> **Aim**: Reproduce word for word the part of the bug discussion below, starting at "Comment 36 Chris" and ending at "for this bug.".

> **Article**:
____________

This attachment should work on Mac, but it doesn't load the page on Linux.  If you wait a few seconds and then refresh the page, the inner page loads successfully on Linux.

The same thing happens if you set the iframe's source on the outer page's load, or on the outer page's load plus one trip through setTimeout(0) -- that's too soon.
Comment 34 Justin Lebar (not reading bugmail) 2012-04-07 07:23:52 PDT
Created attachment 613107 [details]
Testcase 2

Restart the browser, then open this testcase.  If you wait a second or two after loading the page and then press "go", it'll work on both Mac and Linux.
Comment 35 Chris Jones [:cjones] inactive; ni?/f?/r? if you need me 2012-04-09 01:05:42 PDT
What appears to be happening is that the IO thread comes up and starts processing messages before nsThreadManager has been initialized (maybe all of XPCOM).  But without an XPCOM main thread to post them to, they're being dropped.
Comment 36 Chris Jones [:cjones] inactive; ni?/f?/r? if you need me 2012-04-09 02:03:13 PDT
Alright, that's not the problem ... I'm testing in a --enable-application=b2g build.  What's *actually* happening is that the browser app itself gets loaded out of process, and then it tries to create another child content process for web content.  Something in the browser app's content process is apparently unhappy with that.  Something we need to fix, but not for this bug.

____________

> **Data segment**:
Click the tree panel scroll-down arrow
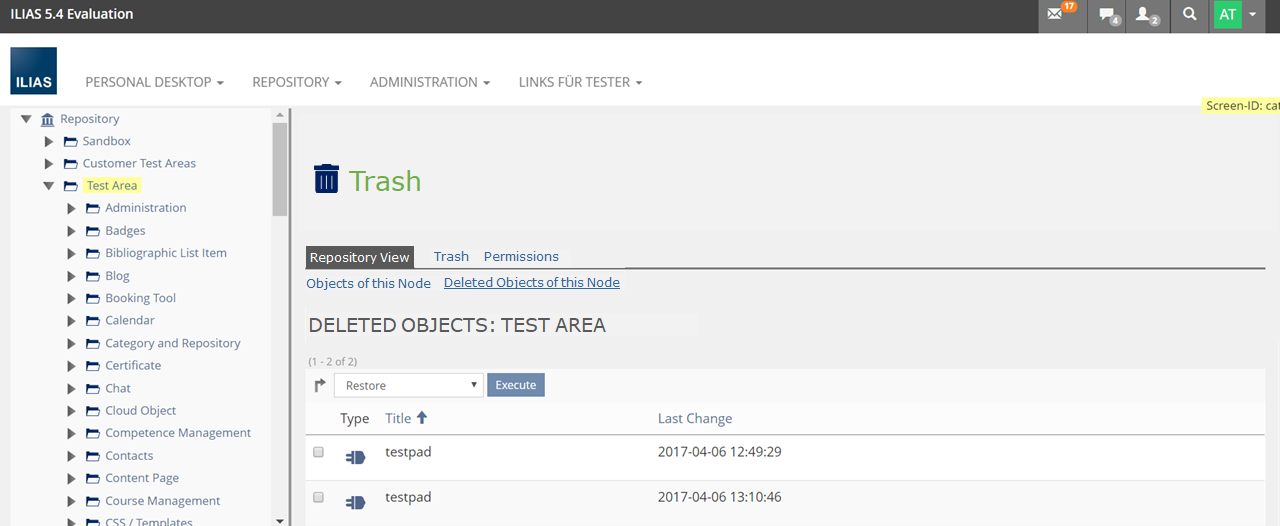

____________

> **Problem solution**:
Comment 36 Chris Jones [:cjones] inactive; ni?/f?/r? if you need me 2012-04-09 02:03:13 PDT
Alright, that's not the problem ... I'm testing in a --enable-application=b2g build.  What's *actually* happening is that the browser app itself gets loaded out of process, and then it tries to create another child content process for web content.  Something in the browser app's content process is apparently unhappy with that.  Something we need to fix, but not for this bug.